The rich man became angry at the old man and began shouting and cursing.  Soon he began puking purple filth, as searing flames licked all over his burning body.

. . .

Copyright © 2019 Zachary W. Gilbert


I sat at my thick banquet table.  Cool night air danced in my hair.  I another great year, another great feast.  I ran my fingers over the cold speckled stone of the table.  The food was warm and rich.  I could tell my friends were impressed.  A large fire housed in ornate stone, warmed my guests.  There was laughter and the clanking of expensive silverware.  My dogs waited beneath the tables in perfect obedience.  I love the taste of meat, and so do they.  Even though they usually have to settle for cold scraps.  I savor the warm juice, and the way it melts in my mouth and makes my belly feel full.  I think I ate more than I should have, again.
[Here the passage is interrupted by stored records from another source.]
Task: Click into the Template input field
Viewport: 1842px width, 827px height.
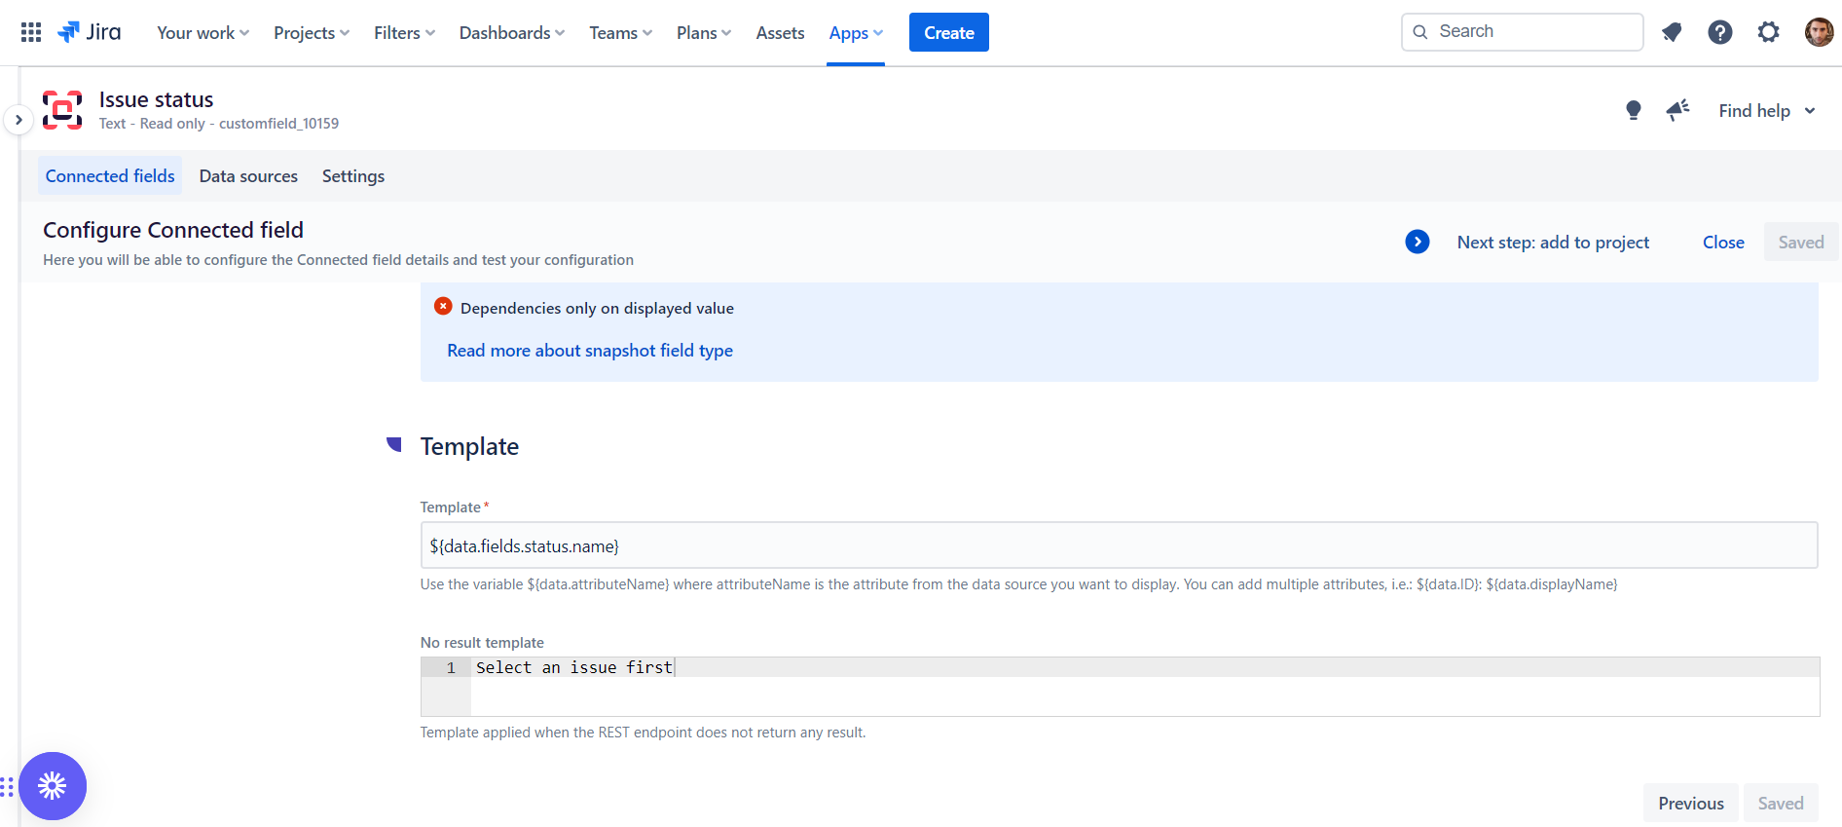Action: 1118,545
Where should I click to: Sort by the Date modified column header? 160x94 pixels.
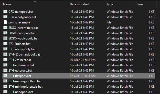(x=79, y=4)
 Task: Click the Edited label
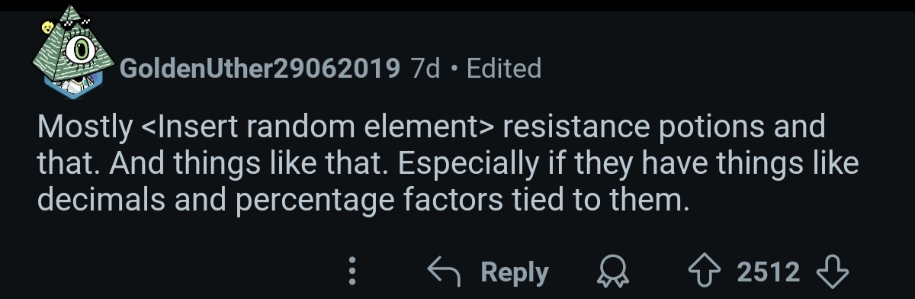pyautogui.click(x=503, y=69)
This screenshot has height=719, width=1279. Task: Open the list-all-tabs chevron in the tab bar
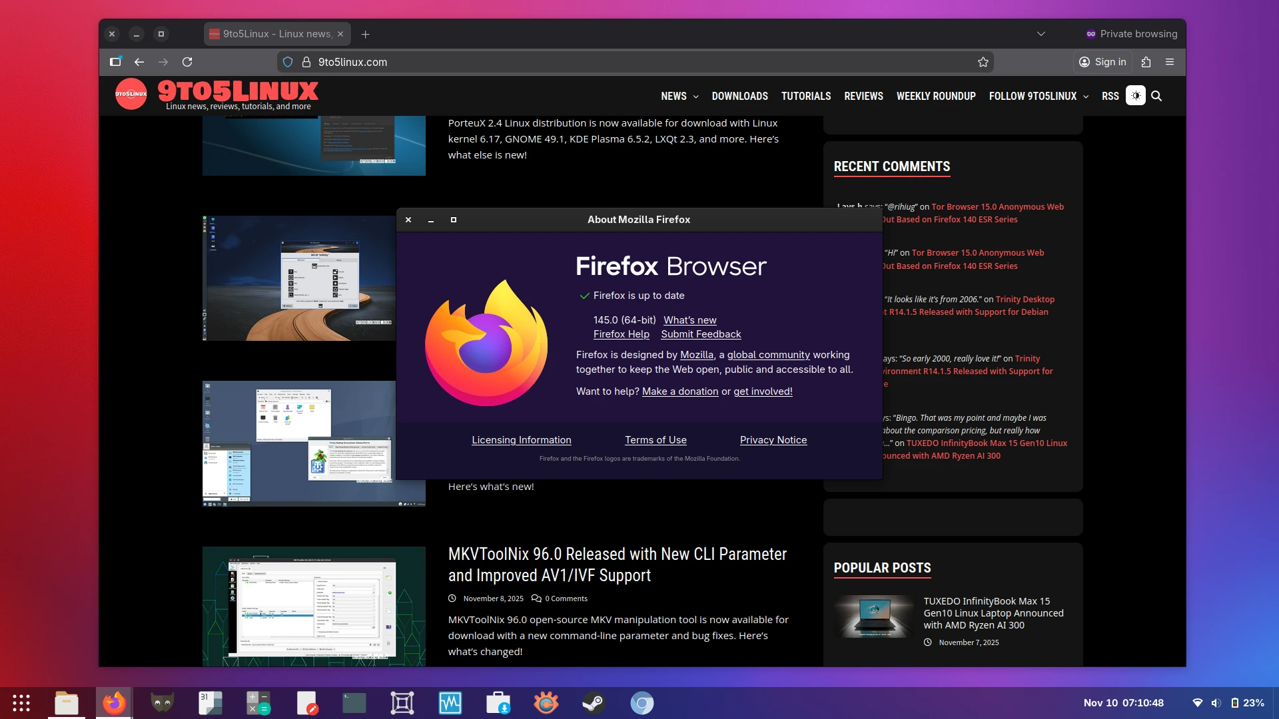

Later that evening, I look down on my open court banquet hall.  Every night I see the same wounded beggar.  Something is wrong with him.  I don’t know what.  The servants are drunk again.  They don’t see him stealing food.  My dogs are licking the sores on his body.  There is no meat left, if there were, my dogs would kill him.  I’d enjoy seeing that.  But, all that is left is cold hard bread.  Sawdust really.  I make sure not to leave left overs.  My eyes catch the last glow from the dying fire.  The blackened wood has orange lights dancing on it.  He looks like a dying ghost crawling on my stonework.  Leaving rank blood in the wake of his crawl.  I wish he would go away and respect my privacy.
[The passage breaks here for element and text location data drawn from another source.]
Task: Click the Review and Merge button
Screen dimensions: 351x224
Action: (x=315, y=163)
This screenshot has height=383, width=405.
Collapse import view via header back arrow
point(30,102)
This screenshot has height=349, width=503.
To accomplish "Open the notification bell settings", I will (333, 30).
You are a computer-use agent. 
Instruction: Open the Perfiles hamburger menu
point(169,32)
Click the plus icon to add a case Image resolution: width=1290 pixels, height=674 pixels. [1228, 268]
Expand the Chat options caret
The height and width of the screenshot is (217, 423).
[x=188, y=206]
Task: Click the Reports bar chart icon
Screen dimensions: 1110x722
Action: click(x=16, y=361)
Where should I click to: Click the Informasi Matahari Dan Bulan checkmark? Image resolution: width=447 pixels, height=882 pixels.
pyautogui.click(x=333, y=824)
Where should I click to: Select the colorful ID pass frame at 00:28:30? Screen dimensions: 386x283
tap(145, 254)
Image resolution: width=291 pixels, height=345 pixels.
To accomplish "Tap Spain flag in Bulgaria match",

In the night, my body surrenders its last breath.  The morning finds me dead.  My spirit is flung off of the earth.  In a moment, I see it spinning away from me in vast cold space.  I think I am falling, but I am being pulled.  I am given no time to take in what I see.  I feel like I have fallen into my fire at home.  It is the size of an endless ocean.  I hit the surface hard, it is thick like molten rock.  Churning and boiling.  I am bounced and tossed.  On the horizon there is a distant light.  I scream in pain, as I swim though fire.  I arrive to a rocky face.  I look up into the sky.  In the clouds, I can see people at a banquet.  They are far away.  A vast darkness separates us.  A man, I have never seen before but somehow recognize is holding the beggar.  They have water.  I shout, and shout.  Somehow they hear me.  I ask, simply for a drop of water.  My mouth is so dry.  A burning, sticky, hot kind of dry.  I feel the heat of the fire.  Melted rock, falls from my lips.  Toxic gas vapors swirl out of my nose from the back of my throat.  Why don’t I ever burn up.  Doesn’t this nightmare end?  I am locked in a moment of pain.  I keep thinking my skin will melt off, but it never does.  I am trapped in the moment when fire first finds flesh, and bites.
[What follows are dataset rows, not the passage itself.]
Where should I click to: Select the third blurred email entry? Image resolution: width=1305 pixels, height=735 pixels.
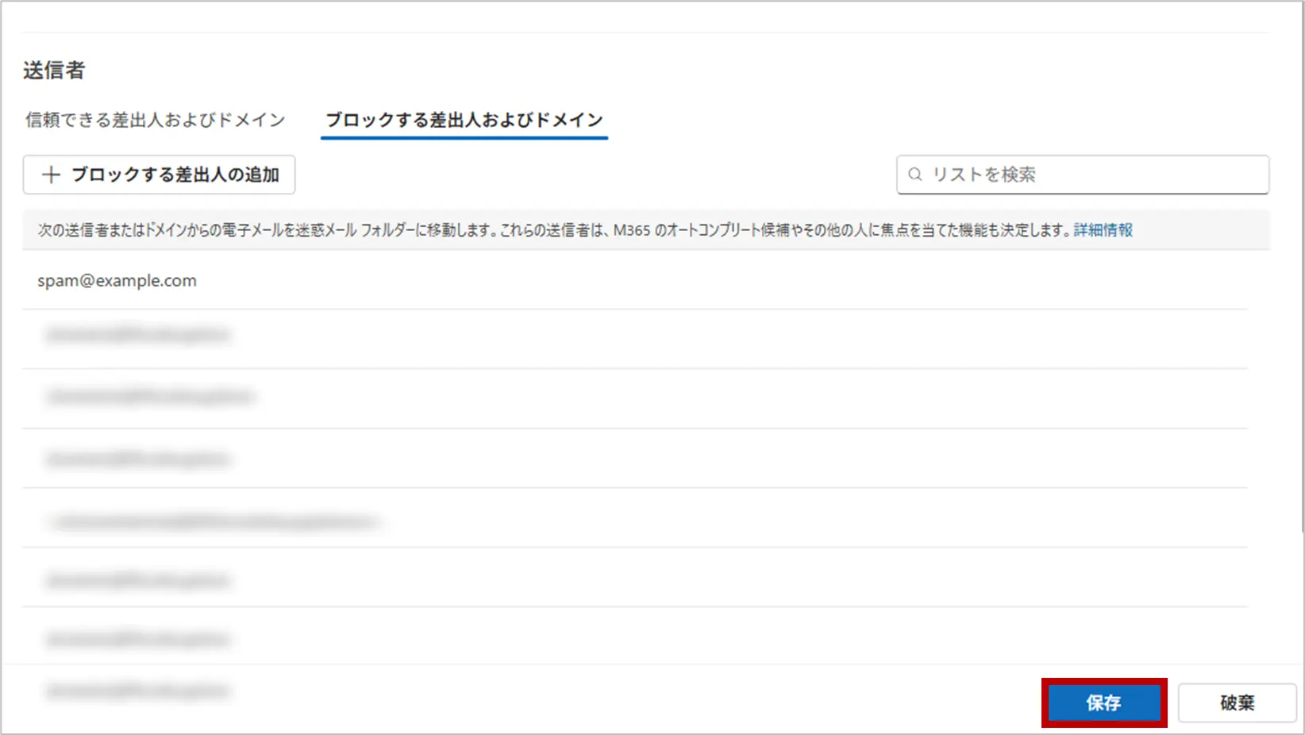coord(138,459)
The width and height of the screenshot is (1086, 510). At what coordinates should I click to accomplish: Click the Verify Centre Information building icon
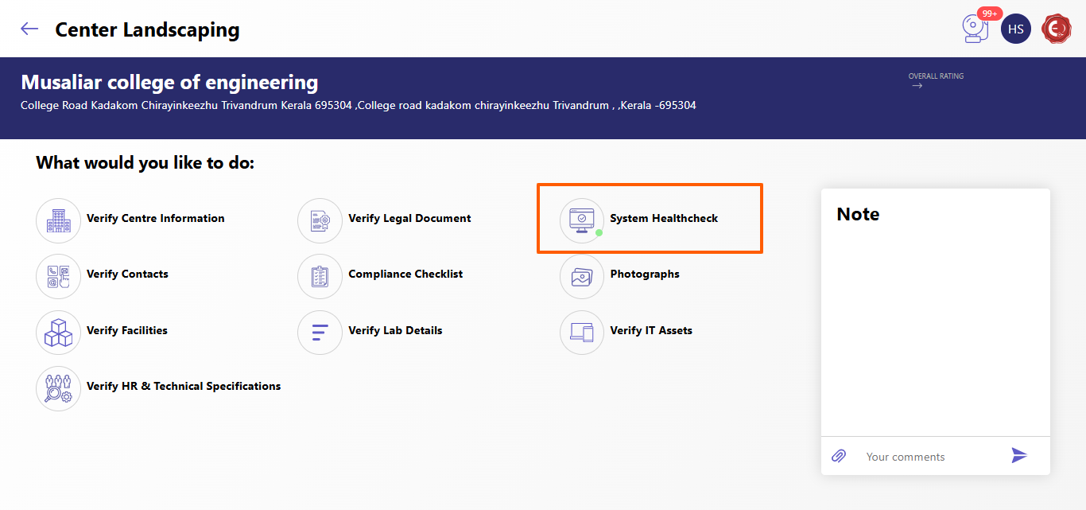point(59,220)
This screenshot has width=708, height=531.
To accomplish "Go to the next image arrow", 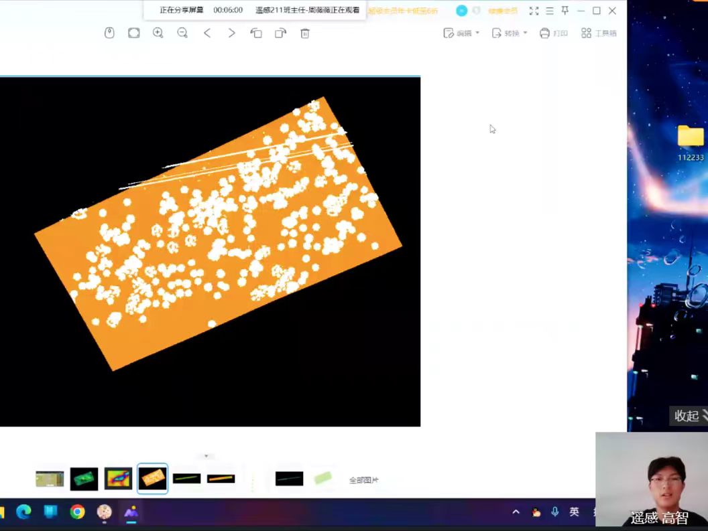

The man lets the beggar go.  Somehow he can walk.  Somehow, in the night…  He must have died too.  He looks fit.  Younger.  Alive.  The man tells me I can’t go back to warn the living, I can’t leave.  I must stay, wrapped in eternities blanket of fire.  I am a orange ember trapped twisting in burning rock.  Pain, shouting, and flame are all I have left in  my new reality.  I burn in the privacy of death.